A major voice in the workshop was that of Bernard Amadei, the founder of Engineers Without Borders. Dr. Amadei delivered a speech pregnant with passion for the need to educate engineers in global cultural understanding, and the benefits that might be derived from exposing young students to the perspectives of different members of a global village.
Two short months later I find myself in a very different setting experiencing in real time the value of what Dr. Amadei was speaking about. My name is Mary Wilcox, and I am currently in Atabu, Ghana, sitting, cradled in the roots of a baobab tree.
I am working on an independent project, distinctly separate from my engineering courses, which has brought me back to Ghana and Togo for a second time in four years. For the past six weeks I have been traveling around Ghana speaking with rural school headmasters, orphanage coordinators, rural farmers, rural agrochemical salesmen, rural fishermen and aqua-culturists, rural women’s collectives, urban poor families, urban school children, the founder of one of the largest nongovernmental organizations in Ghana, and architects at a design institute in Kokrobitey. I will use my research to write an effective implementation plan for the project that will incorporate a participatory development strategy in a culturally relevant and appropriate manner. The project integrates low-tech bio-systems to turn human and animal feces and urine into food, water, soil and energy. It is designed to conserve ninety-eight percent of the water content, and produce significant amounts of high-nutrient food on a year round basis, while removing harmful contaminants from streams of human consumption. It will be income generating, and will be a vehicle that could convey other tools of empowerment such as education or health services.
This project is distinctly different from my engineering courses – most of which may be taken online – making the educational value also distinctly different.
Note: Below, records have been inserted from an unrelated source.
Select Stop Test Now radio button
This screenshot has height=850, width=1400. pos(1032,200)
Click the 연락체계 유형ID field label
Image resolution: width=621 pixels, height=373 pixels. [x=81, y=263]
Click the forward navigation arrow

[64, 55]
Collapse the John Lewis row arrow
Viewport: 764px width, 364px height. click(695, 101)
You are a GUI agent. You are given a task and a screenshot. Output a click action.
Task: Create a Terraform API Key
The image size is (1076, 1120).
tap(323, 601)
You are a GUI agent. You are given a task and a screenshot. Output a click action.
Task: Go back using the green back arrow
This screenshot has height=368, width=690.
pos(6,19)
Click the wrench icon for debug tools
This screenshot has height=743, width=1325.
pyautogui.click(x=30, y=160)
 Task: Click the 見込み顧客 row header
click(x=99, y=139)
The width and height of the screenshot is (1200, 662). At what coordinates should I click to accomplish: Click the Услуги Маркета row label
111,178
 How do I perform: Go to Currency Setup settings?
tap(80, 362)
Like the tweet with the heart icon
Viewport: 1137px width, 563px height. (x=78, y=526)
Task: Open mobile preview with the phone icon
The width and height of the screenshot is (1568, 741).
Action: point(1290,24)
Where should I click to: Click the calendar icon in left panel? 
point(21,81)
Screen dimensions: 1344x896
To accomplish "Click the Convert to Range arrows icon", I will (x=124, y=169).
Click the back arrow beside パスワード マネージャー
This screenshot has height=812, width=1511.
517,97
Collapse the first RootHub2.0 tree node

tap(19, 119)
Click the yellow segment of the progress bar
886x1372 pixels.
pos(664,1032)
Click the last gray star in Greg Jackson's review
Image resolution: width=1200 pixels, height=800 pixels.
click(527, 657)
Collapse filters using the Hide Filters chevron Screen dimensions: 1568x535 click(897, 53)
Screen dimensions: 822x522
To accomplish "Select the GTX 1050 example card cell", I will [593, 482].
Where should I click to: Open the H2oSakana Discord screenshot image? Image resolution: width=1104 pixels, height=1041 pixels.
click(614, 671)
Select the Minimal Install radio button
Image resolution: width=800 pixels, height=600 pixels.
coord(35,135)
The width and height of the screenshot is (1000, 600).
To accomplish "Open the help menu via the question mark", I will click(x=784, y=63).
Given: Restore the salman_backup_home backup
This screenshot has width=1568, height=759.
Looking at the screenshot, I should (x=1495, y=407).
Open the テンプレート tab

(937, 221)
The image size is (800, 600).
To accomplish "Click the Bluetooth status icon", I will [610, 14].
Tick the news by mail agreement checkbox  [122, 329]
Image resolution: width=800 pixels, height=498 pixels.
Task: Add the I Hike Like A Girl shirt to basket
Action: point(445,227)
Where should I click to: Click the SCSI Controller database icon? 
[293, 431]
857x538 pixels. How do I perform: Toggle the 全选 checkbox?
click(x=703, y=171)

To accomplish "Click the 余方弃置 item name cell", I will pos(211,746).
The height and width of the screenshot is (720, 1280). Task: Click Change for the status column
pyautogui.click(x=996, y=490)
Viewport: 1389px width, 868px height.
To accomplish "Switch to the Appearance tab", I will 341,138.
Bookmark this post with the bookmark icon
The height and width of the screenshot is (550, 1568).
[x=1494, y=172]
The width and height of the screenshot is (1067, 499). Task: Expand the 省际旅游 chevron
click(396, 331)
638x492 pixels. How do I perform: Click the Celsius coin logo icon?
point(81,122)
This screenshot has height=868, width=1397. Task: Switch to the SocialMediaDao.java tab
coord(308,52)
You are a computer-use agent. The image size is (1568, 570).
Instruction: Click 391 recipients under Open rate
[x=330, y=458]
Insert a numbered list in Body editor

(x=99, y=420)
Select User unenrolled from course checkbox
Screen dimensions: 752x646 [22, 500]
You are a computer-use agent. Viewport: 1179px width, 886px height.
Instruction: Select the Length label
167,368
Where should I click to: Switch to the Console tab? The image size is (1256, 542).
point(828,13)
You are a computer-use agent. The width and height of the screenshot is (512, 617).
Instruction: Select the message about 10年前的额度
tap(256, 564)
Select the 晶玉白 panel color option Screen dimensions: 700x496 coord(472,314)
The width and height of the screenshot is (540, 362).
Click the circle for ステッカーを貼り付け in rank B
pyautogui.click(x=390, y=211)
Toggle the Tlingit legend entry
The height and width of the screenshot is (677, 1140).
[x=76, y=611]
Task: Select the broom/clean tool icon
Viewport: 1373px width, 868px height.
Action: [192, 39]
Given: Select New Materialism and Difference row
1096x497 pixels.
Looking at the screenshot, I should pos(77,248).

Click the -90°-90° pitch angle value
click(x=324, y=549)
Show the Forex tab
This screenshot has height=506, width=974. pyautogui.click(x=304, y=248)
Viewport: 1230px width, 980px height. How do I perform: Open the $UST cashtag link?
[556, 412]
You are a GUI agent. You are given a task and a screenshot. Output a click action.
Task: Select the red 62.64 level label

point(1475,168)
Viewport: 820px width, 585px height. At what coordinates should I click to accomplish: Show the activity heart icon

My most valuable educational experiences have been sparked by every day occurrences in Atabu, Ghana, and Mango, Togo. There, ingenuity is not encapsulated in a computer design program, or an online module. It is experiential. It is everyday life. There, simple communication is the most difficult and mind wrenching task I have undertaken, but I learned to communicate. I learned to work with diverse teams, leading in areas I had experience with and following in areas that I needed to develop within myself. I had to. I learned from ad hoc engineering that boggled the mind, and was carried out by one or two brilliant people who never made it past a junior high school level of academic training. In estrangement to my traditional academic career I have found, undoubtedly, the most exponentially valuable educational experiences of my life. These experiences awakened a social entrepreneurial passion and a self-motivated process of growth, which I highly doubt could have ever been evoked from Stewart’s books on calculus.
When I return from Ghana, I will be meeting with the Dean of Fulton Schools of Engineering at Arizona State University to discuss the accessibility and availability of accredited engineering programs abroad. By creating opportunities for engineering students to be exposed to different ways of thinking and learning at an early point in their university program, we can produce well-rounded engineers who are culturally competent, communicative, and flexible team workers. By partnering with organizations like Engineers Without Borders, and industry partners, and local NGOs we can engage students in the most valuable learning experiences of their lives, enhance our engineering educational system, and fill the gap. We can begin to really address the Grand Challenges of humanity when we realize the value of humanity as a whole.
Mary Wilcox graduated from Arizona State University in 2011 receiving two B.A.s in global studies and political science. Currently working towards a B.S. in mechanical engineering, Mary is focused on the Engineering Projects in Community Service (EPICS) program at ASU. Through the EPICS program Mary is leading teams of engineering students to design and implement a sustainable development project which will provide inclusive access to food, water, sustainable energy, and preventative health in impoverished communities.